» Task details
State the number of lines in these records that include the string "Switch", and say nothing more.

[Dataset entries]
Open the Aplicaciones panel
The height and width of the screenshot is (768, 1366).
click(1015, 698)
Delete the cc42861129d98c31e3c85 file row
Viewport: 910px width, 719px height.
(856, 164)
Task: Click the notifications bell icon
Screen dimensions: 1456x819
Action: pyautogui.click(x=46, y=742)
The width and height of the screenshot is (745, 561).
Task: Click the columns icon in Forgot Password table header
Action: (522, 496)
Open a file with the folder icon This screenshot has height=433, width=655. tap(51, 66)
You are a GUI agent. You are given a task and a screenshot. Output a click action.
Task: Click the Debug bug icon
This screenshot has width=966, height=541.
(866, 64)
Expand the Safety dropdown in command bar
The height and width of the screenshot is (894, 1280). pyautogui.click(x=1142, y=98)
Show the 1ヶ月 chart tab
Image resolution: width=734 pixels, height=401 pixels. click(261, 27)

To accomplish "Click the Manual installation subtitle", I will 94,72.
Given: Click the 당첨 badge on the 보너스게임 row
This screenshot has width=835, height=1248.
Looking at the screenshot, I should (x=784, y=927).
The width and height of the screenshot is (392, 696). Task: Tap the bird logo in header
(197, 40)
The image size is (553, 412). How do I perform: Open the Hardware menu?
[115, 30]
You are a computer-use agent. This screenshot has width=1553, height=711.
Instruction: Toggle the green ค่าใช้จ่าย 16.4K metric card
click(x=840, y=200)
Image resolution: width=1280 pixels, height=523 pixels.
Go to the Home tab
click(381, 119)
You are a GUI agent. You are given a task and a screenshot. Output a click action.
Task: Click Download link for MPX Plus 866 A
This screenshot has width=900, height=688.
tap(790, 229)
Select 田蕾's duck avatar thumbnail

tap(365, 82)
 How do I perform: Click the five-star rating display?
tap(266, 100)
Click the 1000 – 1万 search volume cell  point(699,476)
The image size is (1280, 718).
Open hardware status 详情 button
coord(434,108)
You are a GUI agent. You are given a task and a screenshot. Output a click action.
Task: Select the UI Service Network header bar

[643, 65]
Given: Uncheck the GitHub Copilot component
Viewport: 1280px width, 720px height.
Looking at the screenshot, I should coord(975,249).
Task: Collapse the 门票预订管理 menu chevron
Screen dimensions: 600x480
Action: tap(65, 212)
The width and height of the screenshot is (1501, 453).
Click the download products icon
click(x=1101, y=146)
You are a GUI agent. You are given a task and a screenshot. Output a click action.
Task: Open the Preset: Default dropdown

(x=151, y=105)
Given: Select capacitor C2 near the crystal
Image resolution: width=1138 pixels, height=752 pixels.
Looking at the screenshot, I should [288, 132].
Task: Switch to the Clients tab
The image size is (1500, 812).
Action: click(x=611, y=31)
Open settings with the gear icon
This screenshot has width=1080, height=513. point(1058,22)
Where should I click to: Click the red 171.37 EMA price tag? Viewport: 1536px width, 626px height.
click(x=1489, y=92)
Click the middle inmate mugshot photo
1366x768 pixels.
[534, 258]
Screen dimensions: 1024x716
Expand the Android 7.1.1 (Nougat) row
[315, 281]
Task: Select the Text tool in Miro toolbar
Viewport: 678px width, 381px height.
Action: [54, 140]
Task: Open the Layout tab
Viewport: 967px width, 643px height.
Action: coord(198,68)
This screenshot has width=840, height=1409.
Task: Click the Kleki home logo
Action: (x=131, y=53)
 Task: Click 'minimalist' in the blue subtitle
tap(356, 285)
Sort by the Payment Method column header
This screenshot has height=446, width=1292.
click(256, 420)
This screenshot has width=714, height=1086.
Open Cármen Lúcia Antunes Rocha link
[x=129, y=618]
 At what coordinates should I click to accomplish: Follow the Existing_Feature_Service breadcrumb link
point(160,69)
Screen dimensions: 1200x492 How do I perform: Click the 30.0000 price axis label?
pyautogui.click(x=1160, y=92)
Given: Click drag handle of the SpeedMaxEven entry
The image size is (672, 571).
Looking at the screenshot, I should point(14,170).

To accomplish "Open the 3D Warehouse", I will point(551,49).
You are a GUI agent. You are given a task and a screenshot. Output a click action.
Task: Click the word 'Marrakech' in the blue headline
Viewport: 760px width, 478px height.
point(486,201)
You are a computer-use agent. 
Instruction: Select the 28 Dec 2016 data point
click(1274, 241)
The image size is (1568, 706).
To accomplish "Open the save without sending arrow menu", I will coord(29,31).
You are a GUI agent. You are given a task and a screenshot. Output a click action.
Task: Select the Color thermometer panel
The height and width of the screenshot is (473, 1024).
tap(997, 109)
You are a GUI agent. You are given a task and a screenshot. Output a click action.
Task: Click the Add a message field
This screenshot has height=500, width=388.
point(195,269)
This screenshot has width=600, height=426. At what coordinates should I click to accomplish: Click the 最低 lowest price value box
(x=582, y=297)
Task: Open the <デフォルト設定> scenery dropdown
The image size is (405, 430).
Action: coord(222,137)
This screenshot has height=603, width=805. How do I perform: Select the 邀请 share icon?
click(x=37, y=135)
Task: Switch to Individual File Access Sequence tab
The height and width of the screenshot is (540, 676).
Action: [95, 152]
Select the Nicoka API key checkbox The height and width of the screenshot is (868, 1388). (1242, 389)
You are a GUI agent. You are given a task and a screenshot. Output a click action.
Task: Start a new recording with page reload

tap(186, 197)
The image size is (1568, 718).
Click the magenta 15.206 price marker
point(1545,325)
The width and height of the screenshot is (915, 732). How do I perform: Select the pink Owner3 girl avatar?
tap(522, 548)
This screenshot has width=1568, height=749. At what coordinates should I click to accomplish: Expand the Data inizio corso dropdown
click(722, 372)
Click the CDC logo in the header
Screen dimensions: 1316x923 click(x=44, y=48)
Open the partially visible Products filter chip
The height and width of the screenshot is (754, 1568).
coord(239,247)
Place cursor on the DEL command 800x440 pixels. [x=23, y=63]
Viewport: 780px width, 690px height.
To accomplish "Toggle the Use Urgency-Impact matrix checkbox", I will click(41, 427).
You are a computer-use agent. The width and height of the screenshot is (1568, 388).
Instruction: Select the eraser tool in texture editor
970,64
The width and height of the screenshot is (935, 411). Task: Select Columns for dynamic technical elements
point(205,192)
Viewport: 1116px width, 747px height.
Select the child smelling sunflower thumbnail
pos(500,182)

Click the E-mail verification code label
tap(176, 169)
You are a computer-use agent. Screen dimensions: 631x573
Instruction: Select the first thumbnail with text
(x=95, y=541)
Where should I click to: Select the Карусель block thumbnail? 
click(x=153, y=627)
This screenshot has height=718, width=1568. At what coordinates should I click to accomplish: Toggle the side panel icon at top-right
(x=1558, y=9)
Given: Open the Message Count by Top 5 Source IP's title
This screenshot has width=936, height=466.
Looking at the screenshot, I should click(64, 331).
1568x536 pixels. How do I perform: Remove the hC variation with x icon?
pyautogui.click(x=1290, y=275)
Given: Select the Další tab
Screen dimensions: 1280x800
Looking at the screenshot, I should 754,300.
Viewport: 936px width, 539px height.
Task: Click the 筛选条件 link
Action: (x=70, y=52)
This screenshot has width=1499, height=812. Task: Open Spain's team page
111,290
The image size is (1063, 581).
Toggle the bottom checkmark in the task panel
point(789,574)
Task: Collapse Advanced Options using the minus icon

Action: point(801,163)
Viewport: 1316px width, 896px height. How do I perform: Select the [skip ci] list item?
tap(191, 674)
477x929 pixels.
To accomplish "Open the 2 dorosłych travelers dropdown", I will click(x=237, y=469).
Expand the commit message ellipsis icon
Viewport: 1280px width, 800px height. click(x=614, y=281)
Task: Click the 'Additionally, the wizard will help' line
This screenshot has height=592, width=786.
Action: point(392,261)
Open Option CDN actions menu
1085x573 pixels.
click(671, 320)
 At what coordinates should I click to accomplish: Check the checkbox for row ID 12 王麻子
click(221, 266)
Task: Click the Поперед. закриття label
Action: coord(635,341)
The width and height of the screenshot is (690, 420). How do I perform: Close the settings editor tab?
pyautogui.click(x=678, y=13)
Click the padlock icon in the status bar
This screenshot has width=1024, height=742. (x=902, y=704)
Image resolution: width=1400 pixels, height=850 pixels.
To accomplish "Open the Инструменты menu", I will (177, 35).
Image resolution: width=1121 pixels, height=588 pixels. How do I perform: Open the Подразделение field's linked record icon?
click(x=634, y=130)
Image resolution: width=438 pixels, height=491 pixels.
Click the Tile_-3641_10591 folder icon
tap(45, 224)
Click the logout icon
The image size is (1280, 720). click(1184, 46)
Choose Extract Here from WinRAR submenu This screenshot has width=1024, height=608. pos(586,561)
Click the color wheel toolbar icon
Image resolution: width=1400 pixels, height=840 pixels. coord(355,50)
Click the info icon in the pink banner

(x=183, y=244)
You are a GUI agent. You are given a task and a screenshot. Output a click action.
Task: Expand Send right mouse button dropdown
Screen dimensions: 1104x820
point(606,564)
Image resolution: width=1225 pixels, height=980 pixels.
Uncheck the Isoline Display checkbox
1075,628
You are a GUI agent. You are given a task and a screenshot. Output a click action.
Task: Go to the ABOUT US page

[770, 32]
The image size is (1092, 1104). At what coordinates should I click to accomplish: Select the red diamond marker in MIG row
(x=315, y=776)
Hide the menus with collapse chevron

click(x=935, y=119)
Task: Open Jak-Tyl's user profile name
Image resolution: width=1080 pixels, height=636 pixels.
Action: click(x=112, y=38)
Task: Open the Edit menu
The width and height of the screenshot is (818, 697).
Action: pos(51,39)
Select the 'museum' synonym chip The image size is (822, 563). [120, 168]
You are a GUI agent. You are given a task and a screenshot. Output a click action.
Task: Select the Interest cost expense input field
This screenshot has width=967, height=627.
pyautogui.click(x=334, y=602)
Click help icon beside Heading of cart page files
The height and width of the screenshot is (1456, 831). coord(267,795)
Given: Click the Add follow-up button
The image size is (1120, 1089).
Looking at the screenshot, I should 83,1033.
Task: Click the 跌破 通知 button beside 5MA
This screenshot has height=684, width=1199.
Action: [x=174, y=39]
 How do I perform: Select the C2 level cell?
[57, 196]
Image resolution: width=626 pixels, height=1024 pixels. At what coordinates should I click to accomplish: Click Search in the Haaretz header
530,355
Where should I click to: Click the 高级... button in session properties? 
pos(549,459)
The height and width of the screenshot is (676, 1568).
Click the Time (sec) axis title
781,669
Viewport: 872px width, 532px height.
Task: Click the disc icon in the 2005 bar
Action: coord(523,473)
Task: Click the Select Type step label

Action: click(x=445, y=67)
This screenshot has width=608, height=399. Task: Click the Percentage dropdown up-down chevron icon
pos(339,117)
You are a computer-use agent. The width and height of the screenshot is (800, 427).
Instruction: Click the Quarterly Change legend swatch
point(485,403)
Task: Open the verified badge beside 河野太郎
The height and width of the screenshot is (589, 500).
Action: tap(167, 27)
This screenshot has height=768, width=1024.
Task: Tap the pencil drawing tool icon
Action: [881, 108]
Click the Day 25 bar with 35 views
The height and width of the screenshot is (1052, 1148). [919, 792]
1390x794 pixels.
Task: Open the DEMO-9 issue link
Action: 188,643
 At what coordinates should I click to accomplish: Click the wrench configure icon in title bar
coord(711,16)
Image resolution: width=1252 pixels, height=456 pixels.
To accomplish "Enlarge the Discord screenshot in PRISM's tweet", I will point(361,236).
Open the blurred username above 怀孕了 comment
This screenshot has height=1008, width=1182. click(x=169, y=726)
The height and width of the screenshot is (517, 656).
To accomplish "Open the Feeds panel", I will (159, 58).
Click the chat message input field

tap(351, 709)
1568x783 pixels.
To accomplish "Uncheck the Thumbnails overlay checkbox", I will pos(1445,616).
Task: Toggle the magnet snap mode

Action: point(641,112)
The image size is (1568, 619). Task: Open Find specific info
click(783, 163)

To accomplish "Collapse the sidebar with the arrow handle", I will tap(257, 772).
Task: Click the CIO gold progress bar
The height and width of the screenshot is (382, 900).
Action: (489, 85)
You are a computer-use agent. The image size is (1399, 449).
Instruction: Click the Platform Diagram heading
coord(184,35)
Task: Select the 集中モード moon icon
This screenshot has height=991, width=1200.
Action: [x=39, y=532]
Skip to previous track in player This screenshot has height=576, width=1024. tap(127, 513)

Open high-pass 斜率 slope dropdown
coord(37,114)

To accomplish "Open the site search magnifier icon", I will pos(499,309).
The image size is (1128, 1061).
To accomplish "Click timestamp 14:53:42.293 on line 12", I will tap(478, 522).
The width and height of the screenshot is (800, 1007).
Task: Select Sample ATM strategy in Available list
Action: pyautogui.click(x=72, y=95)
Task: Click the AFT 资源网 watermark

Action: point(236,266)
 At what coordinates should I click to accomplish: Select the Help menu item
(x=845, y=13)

» Result
2